*DESCRIPTION OF THE TASK*: Send back the records in full, character for character.

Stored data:
:::

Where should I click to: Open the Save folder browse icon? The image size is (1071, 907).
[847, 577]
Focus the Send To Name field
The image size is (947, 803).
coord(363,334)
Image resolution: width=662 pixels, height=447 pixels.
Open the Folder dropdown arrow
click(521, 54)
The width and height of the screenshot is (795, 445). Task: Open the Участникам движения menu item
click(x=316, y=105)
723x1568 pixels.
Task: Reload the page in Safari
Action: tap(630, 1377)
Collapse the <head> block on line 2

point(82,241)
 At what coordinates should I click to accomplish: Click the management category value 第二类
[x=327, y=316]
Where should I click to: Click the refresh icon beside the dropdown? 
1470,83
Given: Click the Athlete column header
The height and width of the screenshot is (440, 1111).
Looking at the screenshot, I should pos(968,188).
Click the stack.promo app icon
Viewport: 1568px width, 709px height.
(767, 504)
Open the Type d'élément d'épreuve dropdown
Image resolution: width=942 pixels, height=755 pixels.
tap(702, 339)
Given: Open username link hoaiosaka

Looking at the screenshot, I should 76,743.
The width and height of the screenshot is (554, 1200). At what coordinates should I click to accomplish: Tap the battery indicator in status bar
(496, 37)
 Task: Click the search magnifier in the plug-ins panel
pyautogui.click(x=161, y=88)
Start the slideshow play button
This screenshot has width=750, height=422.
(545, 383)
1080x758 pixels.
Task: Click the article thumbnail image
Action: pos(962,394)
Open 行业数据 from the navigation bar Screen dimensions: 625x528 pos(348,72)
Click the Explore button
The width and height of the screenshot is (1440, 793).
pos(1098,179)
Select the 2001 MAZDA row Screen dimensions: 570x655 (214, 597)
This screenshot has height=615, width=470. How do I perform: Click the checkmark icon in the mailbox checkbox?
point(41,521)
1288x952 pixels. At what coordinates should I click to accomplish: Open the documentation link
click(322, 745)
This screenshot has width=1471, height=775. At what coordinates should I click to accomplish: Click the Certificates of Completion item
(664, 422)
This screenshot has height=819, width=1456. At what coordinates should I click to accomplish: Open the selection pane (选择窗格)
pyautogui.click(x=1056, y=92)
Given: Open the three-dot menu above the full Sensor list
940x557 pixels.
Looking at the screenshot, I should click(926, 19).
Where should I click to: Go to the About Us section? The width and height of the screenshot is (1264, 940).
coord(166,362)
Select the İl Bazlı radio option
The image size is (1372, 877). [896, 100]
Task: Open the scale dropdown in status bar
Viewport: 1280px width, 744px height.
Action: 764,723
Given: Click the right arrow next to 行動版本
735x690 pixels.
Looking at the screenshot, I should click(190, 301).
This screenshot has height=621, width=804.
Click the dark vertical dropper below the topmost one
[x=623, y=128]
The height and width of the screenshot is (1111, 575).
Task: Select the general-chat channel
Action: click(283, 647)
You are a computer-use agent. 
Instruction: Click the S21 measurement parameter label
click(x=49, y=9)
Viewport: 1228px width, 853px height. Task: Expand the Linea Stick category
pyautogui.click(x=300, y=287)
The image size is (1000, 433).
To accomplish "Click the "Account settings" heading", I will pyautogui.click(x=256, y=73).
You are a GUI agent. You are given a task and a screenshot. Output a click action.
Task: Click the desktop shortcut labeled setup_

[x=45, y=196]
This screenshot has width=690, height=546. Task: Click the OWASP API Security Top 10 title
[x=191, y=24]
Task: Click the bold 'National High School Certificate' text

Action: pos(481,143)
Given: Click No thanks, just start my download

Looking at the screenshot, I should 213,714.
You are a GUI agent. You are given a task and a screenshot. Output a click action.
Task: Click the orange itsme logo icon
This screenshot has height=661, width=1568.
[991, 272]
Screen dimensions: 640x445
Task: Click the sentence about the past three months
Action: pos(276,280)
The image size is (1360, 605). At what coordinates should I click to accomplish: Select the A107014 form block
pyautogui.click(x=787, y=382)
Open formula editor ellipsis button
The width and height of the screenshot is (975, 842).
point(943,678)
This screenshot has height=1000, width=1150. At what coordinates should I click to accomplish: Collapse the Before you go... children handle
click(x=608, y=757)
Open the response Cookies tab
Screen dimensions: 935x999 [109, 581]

:::

*RESULT OF THIS TASK*:
Where should I click to: Open the Save folder browse icon? The image size is (1071, 907).
[847, 577]
Focus the Send To Name field
The image size is (947, 803).
coord(363,334)
Image resolution: width=662 pixels, height=447 pixels.
Open the Folder dropdown arrow
click(521, 54)
The width and height of the screenshot is (795, 445). Task: Open the Участникам движения menu item
click(x=316, y=105)
723x1568 pixels.
Task: Reload the page in Safari
Action: tap(630, 1377)
Collapse the <head> block on line 2

point(82,241)
 At what coordinates should I click to accomplish: Click the management category value 第二类
[x=327, y=316]
Where should I click to: Click the refresh icon beside the dropdown? 
1470,83
Given: Click the Athlete column header
The height and width of the screenshot is (440, 1111).
Looking at the screenshot, I should pos(968,188).
Click the stack.promo app icon
Viewport: 1568px width, 709px height.
(767, 504)
Open the Type d'élément d'épreuve dropdown
Image resolution: width=942 pixels, height=755 pixels.
tap(702, 339)
Given: Open username link hoaiosaka

Looking at the screenshot, I should 76,743.
The width and height of the screenshot is (554, 1200). At what coordinates should I click to accomplish: Tap the battery indicator in status bar
(496, 37)
 Task: Click the search magnifier in the plug-ins panel
pyautogui.click(x=161, y=88)
Start the slideshow play button
This screenshot has width=750, height=422.
(545, 383)
1080x758 pixels.
Task: Click the article thumbnail image
Action: pos(962,394)
Open 行业数据 from the navigation bar Screen dimensions: 625x528 pos(348,72)
Click the Explore button
The width and height of the screenshot is (1440, 793).
pos(1098,179)
Select the 2001 MAZDA row Screen dimensions: 570x655 (214, 597)
This screenshot has height=615, width=470. How do I perform: Click the checkmark icon in the mailbox checkbox?
point(41,521)
1288x952 pixels. At what coordinates should I click to accomplish: Open the documentation link
click(322, 745)
This screenshot has width=1471, height=775. At what coordinates should I click to accomplish: Click the Certificates of Completion item
(664, 422)
This screenshot has height=819, width=1456. At what coordinates should I click to accomplish: Open the selection pane (选择窗格)
pyautogui.click(x=1056, y=92)
Given: Open the three-dot menu above the full Sensor list
940x557 pixels.
Looking at the screenshot, I should click(926, 19).
Where should I click to: Go to the About Us section? The width and height of the screenshot is (1264, 940).
coord(166,362)
Select the İl Bazlı radio option
The image size is (1372, 877). [896, 100]
Task: Open the scale dropdown in status bar
Viewport: 1280px width, 744px height.
Action: 764,723
Given: Click the right arrow next to 行動版本
735x690 pixels.
Looking at the screenshot, I should click(190, 301).
This screenshot has height=621, width=804.
Click the dark vertical dropper below the topmost one
[x=623, y=128]
The height and width of the screenshot is (1111, 575).
Task: Select the general-chat channel
Action: click(283, 647)
You are a computer-use agent. 
Instruction: Click the S21 measurement parameter label
click(x=49, y=9)
Viewport: 1228px width, 853px height. Task: Expand the Linea Stick category
pyautogui.click(x=300, y=287)
The image size is (1000, 433).
To accomplish "Click the "Account settings" heading", I will pyautogui.click(x=256, y=73).
You are a GUI agent. You are given a task and a screenshot. Output a click action.
Task: Click the desktop shortcut labeled setup_

[x=45, y=196]
This screenshot has width=690, height=546. Task: Click the OWASP API Security Top 10 title
[x=191, y=24]
Task: Click the bold 'National High School Certificate' text

Action: pos(481,143)
Given: Click No thanks, just start my download

Looking at the screenshot, I should 213,714.
You are a GUI agent. You are given a task and a screenshot. Output a click action.
Task: Click the orange itsme logo icon
This screenshot has height=661, width=1568.
[991, 272]
Screen dimensions: 640x445
Task: Click the sentence about the past three months
Action: pos(276,280)
The image size is (1360, 605). At what coordinates should I click to accomplish: Select the A107014 form block
pyautogui.click(x=787, y=382)
Open formula editor ellipsis button
The width and height of the screenshot is (975, 842).
point(943,678)
This screenshot has height=1000, width=1150. At what coordinates should I click to accomplish: Collapse the Before you go... children handle
click(x=608, y=757)
Open the response Cookies tab
Screen dimensions: 935x999 [109, 581]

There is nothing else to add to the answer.